Coś musiało spowodować u Ciebie taki uraz, jednak ja wiem, że teraz przełamiesz lęk i pójdziesz sprawdzić palca.
Owszem, jako dziesięciolatka trafiłam na SOR z 42 stopniową gorączką, jedyne co pamiętam to to, że doktorka dosłownie mną szarpała i darła się, że za wolno się ruszam, w między czasie do mojej mamy przyszła sprzątaczka błagając ją, żeby zabrała mnie do domu, bo ona do rana mnie wykończy
Ja pier.... Takie słowa mi się cisną na usta, że to głowa mała. Wcale się nie dziwię, że unikasz lekarzy. Jak tak można? Do domu pogrzebowego takiego babska by nie wzięli, a ona lekarzem jest/(mam nadzieję) była... Z takim podejściem....
Wczoraj miałam tragicznie zły dzień, a jeszcze wleciał nam przed spaniem chrabąszcz do pokoju. Zwalił się pod łóżko, a mąż nie mógł go wyciągnąć, więc go zostawił licząc że zdechnie.

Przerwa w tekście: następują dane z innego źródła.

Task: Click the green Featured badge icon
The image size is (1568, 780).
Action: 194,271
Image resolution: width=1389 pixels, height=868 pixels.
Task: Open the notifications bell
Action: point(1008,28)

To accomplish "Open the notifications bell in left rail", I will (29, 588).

Przed chwilą leżę na łóżku i słyszę, że nie dość że wylazł pomiędzy kartonami to jeszcze widzialam jak poleciał w stronę salonu. Próbowałam go znaleźć ale nie wiem gdzie jest... Co za irytujący owad! Jest wielki i mnie mega obrzydza. Aż mnie wzdryga...
Mam jakiegoś wewnętrznego doła, dodatkowo wszystko mnie irytuje. Mam ochotę gdzieś się schować i płakać bez końca
Moze ci się okres zbliża? Spróbuj jakoś się zrelaksować,cosik słodkiego nieraz pomaga,albo idź się wyżyj,czyli sport lekartwem podobno na wszystko. Trzymaj się mała.
Pamiętacie jak pisałam wam kiedyś otej naszej sąsiadce z góry co tak się nad psem znęcała? Chwała bogu pies został od niej zabrany do ludzi o wielkim sercu a ona dostała mandat w wysokości 3 tyś. Na dodatek nie wiem czy dobrze postapiłam ale wezwałam do niej policjię. Maja małą córeczkę,gdzie podejrzewam u niej autyzm,gdzieś około 2 latka ma. A ona pierdolo.... tak się na nia drze że aż na cały blok to słychać. Więc zadzwoniłam i powiedzialam że dziecku się krzywda dzieje. Sorry sama mam 2synow i nie rozumiem po co się tak drzeć,przeciez te dzieciątko i tak nic z tego nie rozumie. Ta baba jest nienormalna poprostu. Idzie,przeklina do niej,wydziera się . Chryste,masakra.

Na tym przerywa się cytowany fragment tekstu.